As he spoke, some one knocked for the second time--the first had been unheeded. The knight turned to the door, and opened it, demanding impatiently, "What is it?"

"The Lord Combe and Sir Harry Alsover are in the court, desiring to speak with you," replied the servant who appeared.

"Well, take them up to the other chamber," answered the knight; and, without saying more to his fair captive, he quitted the room, and once more locked the door.

The moment he was in the corridor, however, he stopped, saying, in a meditative tone, "Stay, Easton." He hesitated for an instant, asking himself whether it were worth his while to pursue this course any farther, for a low minstrel girl, against such unexpected resistance.

The hand of Heaven almost always, in its great mercy, casts obstacles in the way of the gratification of our baser passions, which give us time for thought and for repentance; so that, in almost every case, if we commit sin or crime, it is with the perverse determination of conquering both impediments and conviction. Conscience is seldom, if ever, left unaided by circumstances. But the wicked find, in those very circumstances which oppose their course, motives for pursuing it more fiercely.

"No!" said Sir Simeon of Roydon, to himself--"By--! she shall not conquer me!--Tell the King!--She shall never have the means; for I will either tame her, till she be but my bird, to sing what note I please, or I will silence her tongue effectually. To be conquered by a woman!--No, no! She is very lovely; and her very lion look is worth all the soft simpering smiles on earth. Hark ye, Easton: there is a druggist, down by the Vintry, with whom I have had some dealings in days of yore. This girl has a poisoned dagger about her, which must be got from her. 'Tis a marvel she used it not on you, as you brought her along, for she drew it forth on me but now. The man's name is Tyler; and he would sell his soul for gold. Tell him that I have need of some cunning drug to make men sleep--to sleep, I say--understand me, not to die: to sleep so sound, however, that a light touch, or a low tone, would not awaken them. It must have as little taste as may be, that we may put it in her drink, or in her food; and then, while she sleeps, we'll draw the lion's teeth. He will give you anything for a noble;" and, after these innocent directions, the knight betook himself to the chamber whither he had directed his friends to be brought, and was soon in full tide of laughter and merriment at all the idle stories of the Court.

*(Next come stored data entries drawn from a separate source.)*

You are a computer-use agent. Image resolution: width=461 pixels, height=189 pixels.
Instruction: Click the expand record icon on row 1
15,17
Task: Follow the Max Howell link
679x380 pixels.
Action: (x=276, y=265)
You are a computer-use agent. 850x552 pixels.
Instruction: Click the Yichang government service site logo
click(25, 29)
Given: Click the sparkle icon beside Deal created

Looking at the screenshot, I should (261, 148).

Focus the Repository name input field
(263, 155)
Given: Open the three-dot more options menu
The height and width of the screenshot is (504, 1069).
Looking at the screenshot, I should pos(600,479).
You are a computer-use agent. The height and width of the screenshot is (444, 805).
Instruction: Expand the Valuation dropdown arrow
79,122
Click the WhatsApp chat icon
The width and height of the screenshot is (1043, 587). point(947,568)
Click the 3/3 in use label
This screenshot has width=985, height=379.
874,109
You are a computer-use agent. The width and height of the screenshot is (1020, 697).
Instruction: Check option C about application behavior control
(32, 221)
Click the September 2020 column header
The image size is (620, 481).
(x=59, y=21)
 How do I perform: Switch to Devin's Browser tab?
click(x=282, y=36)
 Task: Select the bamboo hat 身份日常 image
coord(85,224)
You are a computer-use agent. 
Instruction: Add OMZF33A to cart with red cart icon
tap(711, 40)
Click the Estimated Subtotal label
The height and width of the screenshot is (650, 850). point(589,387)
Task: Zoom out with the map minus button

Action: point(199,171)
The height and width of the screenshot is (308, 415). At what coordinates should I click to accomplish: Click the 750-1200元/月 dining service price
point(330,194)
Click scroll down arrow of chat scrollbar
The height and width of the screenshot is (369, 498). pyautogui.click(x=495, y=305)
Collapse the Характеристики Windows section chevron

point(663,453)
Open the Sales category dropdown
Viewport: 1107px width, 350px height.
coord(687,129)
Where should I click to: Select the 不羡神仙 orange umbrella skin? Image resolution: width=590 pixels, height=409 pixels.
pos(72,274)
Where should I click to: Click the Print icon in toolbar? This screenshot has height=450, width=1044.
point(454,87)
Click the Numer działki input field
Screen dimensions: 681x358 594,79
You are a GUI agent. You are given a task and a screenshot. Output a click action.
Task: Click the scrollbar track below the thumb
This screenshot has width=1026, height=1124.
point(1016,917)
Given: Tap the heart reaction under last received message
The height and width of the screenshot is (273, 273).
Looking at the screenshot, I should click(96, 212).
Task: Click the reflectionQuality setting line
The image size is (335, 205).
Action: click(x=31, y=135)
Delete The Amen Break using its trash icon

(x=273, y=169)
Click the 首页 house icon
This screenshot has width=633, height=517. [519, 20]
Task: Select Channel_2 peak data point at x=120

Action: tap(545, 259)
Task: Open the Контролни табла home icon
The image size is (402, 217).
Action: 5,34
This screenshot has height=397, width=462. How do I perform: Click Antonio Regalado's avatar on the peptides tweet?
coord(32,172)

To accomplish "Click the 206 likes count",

Nearly opposite to the old, half ruined gate of the Temple, there commenced, in the days I speak of, a very narrow lane, which wound up northward, till it joined the place now called Holborn, passing, in its course, under the walls of the inn, or house, of the Bishop of Lincoln, round his garden wall, and through the grounds of the Old Temple house, inhabited by the Knights Templars, before they built a dwelling for themselves, by the banks of the Thames. This Temple house, still called the Old Temple in the reign of Henry V., had been abandoned by the brethren in the year 1184, or thereabout. For some time it was used to lodge any of the fraternity who might visit England from foreign countries, when the new building was too full to afford them accommodation; but gradually this custom ceased, even before the suppression of the Order, and at its dissolution the Old Temple fell into sore decay. When the lands of the Templars were afterwards granted to the Knights of St. John, certain portions of the building, and several of the out-buildings, were granted by them to various artisans, who found it more convenient to carry on their several pursuits beyond the actual precincts of the city of London. One large antique gate, of heavy architecture, with immense walls, and with rooms in either of the two towers which flanked the lane I have mentioned, was tenanted by an armourer, who had erected his stithy behind, and who stored his various completed arms in the chamber on the right of the gate, where the porter had formerly lodged. Over the window of this room was suspended, under a rude penthouse of straw, to keep it from the rain, a huge casque, indicative of the tenant's profession; and, at about eight o'clock of the same morning on which Richard of Woodville quitted London, a little cavalcade, consisting of a tall gaunt old man on a strong black horse, a young lady on a white genet, and three stout yeomen, rode slowly up to the gate-house, and drew their bridles there, pausing to gaze for a moment or two through the deep arch at the forge beyond, where the flame glowed and the anvil rang, throwing a red glare into the shadowy doorway, and drowning the sound of the horses' feet.

"Halloo! Launcelot Plasse!" cried old Sir Philip Beauchamp, in as loud a tone as he thought needful to call the attention of the person he wanted--"halloo!"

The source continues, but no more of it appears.